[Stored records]

______

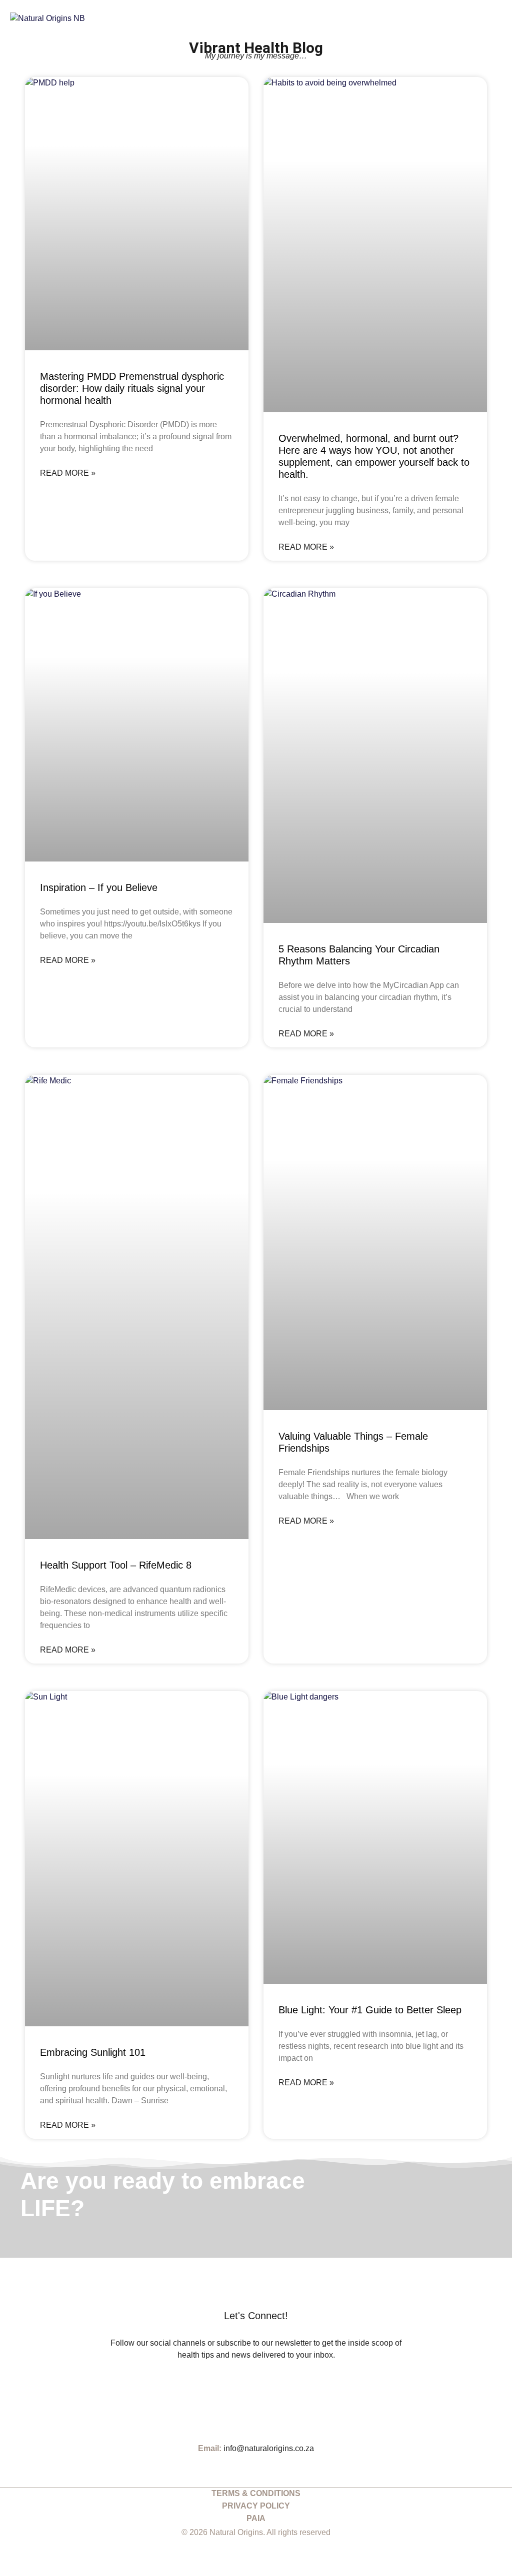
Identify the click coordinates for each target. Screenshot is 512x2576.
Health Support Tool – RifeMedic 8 (116, 1565)
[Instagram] (245, 2394)
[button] (495, 18)
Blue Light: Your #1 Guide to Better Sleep (370, 2009)
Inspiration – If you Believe (99, 887)
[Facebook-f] (266, 2394)
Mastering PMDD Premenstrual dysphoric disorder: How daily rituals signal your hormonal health (132, 388)
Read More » (68, 473)
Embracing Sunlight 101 (93, 2052)
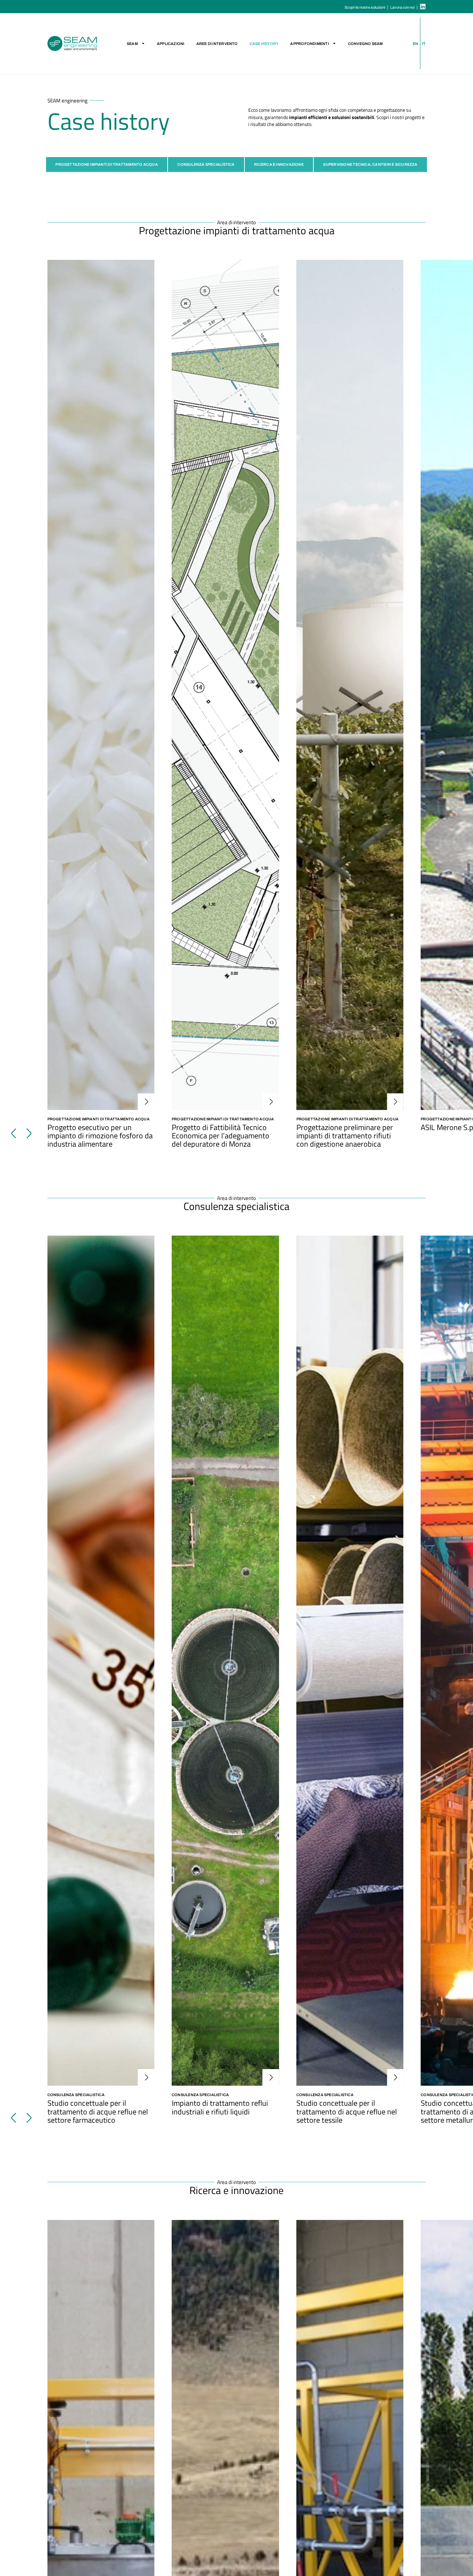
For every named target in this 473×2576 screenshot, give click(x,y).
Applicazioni (171, 44)
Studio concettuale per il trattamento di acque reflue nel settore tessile (346, 2111)
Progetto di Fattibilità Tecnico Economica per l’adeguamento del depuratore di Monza (220, 1135)
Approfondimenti (309, 44)
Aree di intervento (217, 44)
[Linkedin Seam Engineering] (423, 6)
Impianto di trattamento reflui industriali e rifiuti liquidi (220, 2107)
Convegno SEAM (365, 44)
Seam (132, 44)
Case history (264, 44)
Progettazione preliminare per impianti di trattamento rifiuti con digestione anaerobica (344, 1135)
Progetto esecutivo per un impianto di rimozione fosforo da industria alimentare (100, 1135)
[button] (14, 1133)
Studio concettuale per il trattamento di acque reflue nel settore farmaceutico (97, 2111)
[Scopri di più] (101, 685)
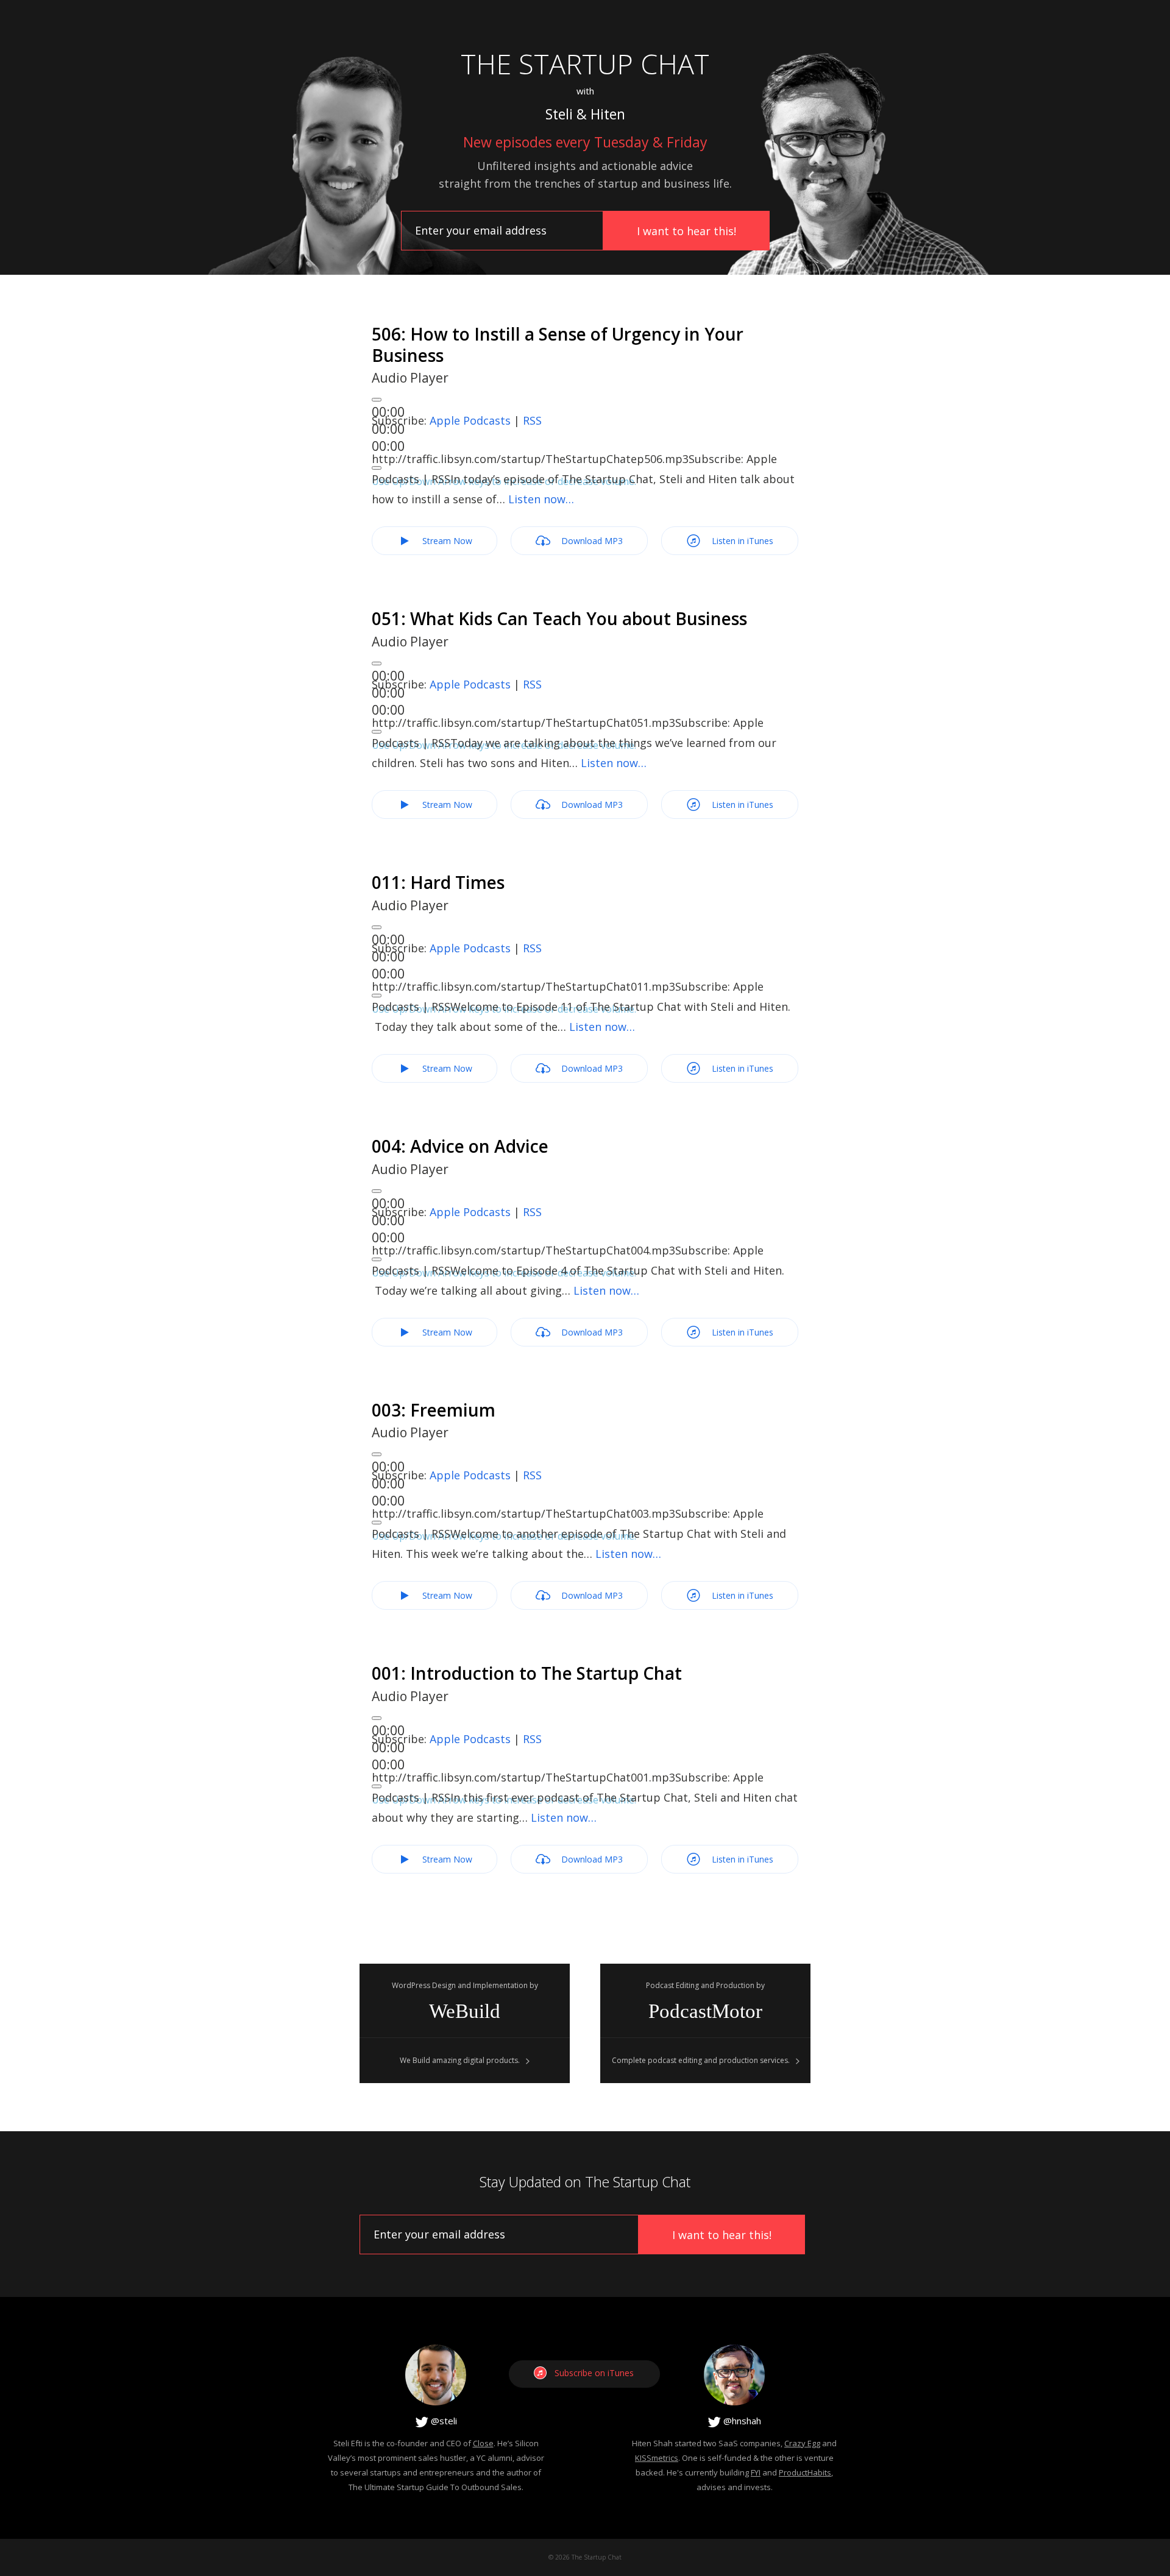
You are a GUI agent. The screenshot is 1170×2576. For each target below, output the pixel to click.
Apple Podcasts (470, 420)
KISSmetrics (656, 2457)
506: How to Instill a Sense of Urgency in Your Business (557, 344)
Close (483, 2443)
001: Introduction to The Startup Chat (527, 1673)
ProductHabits (805, 2472)
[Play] (376, 400)
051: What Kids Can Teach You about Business (559, 618)
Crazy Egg (802, 2443)
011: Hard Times (438, 882)
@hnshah (741, 2421)
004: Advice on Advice (460, 1146)
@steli (442, 2421)
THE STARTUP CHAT (585, 63)
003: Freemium (433, 1409)
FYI (755, 2472)
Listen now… (541, 499)
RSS (532, 420)
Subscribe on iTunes (594, 2373)
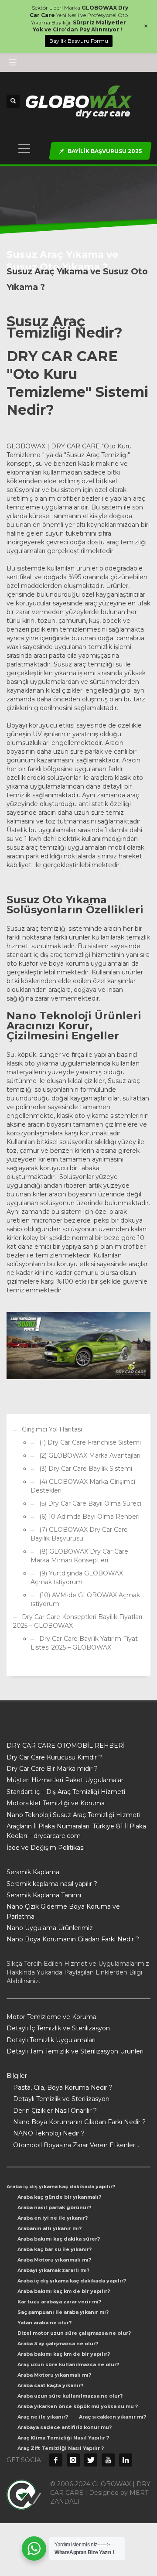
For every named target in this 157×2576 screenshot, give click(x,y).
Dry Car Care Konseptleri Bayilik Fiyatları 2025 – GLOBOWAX (77, 1621)
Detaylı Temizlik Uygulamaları (51, 2040)
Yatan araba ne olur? (44, 2323)
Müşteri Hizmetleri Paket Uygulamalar (65, 1780)
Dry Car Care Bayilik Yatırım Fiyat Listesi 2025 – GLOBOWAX (84, 1643)
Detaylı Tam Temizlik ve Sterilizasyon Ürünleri (75, 2051)
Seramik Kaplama (33, 1872)
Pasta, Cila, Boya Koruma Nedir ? (63, 2087)
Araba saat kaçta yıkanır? (50, 2385)
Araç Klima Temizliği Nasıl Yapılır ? (63, 2438)
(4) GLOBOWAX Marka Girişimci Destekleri (83, 1486)
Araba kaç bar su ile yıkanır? (54, 2249)
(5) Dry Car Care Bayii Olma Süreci (90, 1503)
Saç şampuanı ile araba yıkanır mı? (63, 2312)
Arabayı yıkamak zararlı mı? (53, 2270)
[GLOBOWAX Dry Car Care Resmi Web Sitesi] (125, 2460)
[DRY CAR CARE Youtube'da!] (108, 2460)
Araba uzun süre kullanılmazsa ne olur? (70, 2396)
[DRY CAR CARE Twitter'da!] (90, 2460)
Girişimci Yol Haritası (52, 1429)
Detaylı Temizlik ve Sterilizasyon (61, 2099)
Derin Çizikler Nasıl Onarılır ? (55, 2111)
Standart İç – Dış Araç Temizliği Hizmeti (66, 1792)
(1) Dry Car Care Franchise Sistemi (90, 1442)
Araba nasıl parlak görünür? (54, 2207)
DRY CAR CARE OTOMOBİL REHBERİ (66, 1745)
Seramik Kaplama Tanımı (44, 1895)
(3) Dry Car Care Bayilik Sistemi (85, 1468)
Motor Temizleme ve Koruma (51, 2017)
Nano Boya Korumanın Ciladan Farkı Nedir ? (73, 1939)
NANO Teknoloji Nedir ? (49, 2133)
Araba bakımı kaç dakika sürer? (58, 2239)
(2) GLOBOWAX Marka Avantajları (89, 1455)
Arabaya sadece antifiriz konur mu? (64, 2427)
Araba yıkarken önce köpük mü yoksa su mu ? (77, 2406)
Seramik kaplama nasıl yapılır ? (52, 1884)
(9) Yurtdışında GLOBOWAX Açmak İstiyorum (77, 1577)
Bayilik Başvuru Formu (78, 41)
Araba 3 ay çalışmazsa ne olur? (57, 2343)
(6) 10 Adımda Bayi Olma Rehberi (89, 1516)
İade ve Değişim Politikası (46, 1848)
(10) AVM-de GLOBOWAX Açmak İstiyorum (85, 1599)
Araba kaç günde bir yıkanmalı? (59, 2197)
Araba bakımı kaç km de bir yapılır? (63, 2291)
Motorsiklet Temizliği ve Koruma (56, 1803)
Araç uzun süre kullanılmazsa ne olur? (68, 2364)
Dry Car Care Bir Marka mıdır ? (52, 1769)
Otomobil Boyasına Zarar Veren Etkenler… (76, 2145)
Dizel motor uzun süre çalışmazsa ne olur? (74, 2333)
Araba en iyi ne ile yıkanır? (52, 2218)
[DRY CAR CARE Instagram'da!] (73, 2460)
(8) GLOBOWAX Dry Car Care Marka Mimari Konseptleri (79, 1556)
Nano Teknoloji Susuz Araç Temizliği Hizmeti (73, 1815)
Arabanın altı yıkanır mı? (49, 2228)
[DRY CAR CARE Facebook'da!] (55, 2460)
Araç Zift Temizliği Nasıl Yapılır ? (60, 2448)
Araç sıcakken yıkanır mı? (112, 2417)
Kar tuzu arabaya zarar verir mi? (59, 2302)
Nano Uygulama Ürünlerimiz (50, 1928)
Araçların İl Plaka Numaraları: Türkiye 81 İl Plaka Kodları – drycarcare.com (76, 1831)
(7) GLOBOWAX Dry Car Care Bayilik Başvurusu (79, 1534)
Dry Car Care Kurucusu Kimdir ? (54, 1757)
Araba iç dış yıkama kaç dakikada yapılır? (61, 2186)
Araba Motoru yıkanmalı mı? (54, 2260)
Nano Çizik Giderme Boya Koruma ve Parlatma (63, 1911)
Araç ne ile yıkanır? (42, 2417)
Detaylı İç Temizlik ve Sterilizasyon (58, 2028)
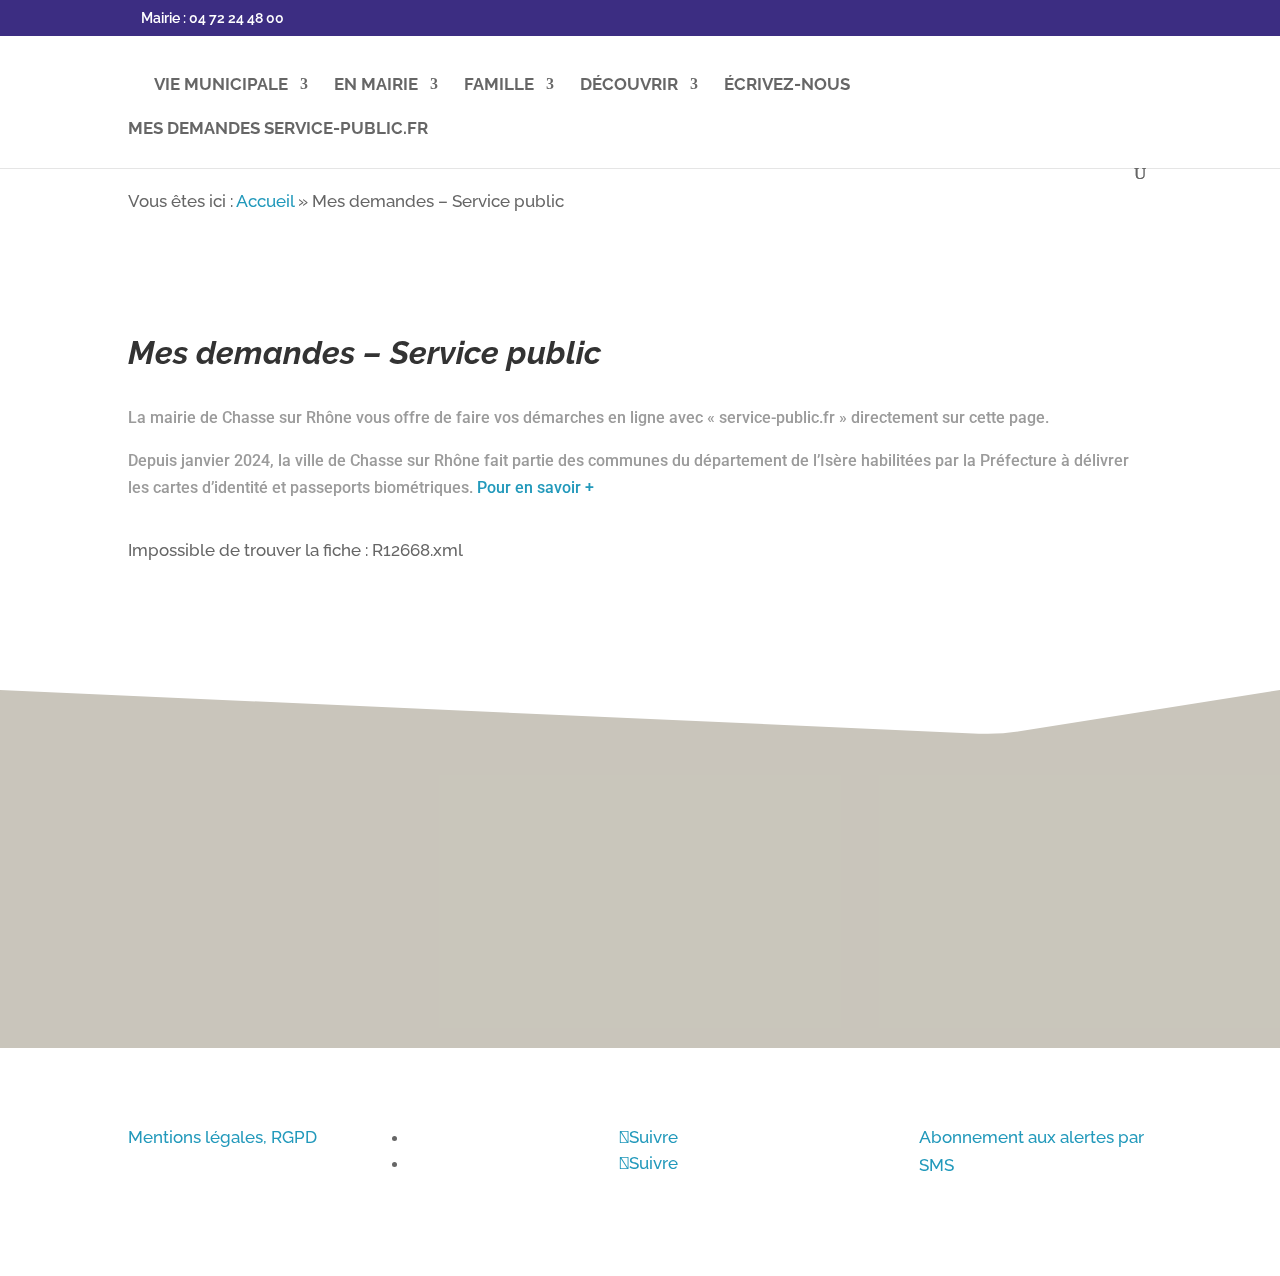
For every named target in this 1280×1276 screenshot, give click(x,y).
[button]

______

» REQUIRED ACTION
Only one number is needed: please count the lines of the entries above in which the string "olur" occurs.

» YOUR SOLUTION
5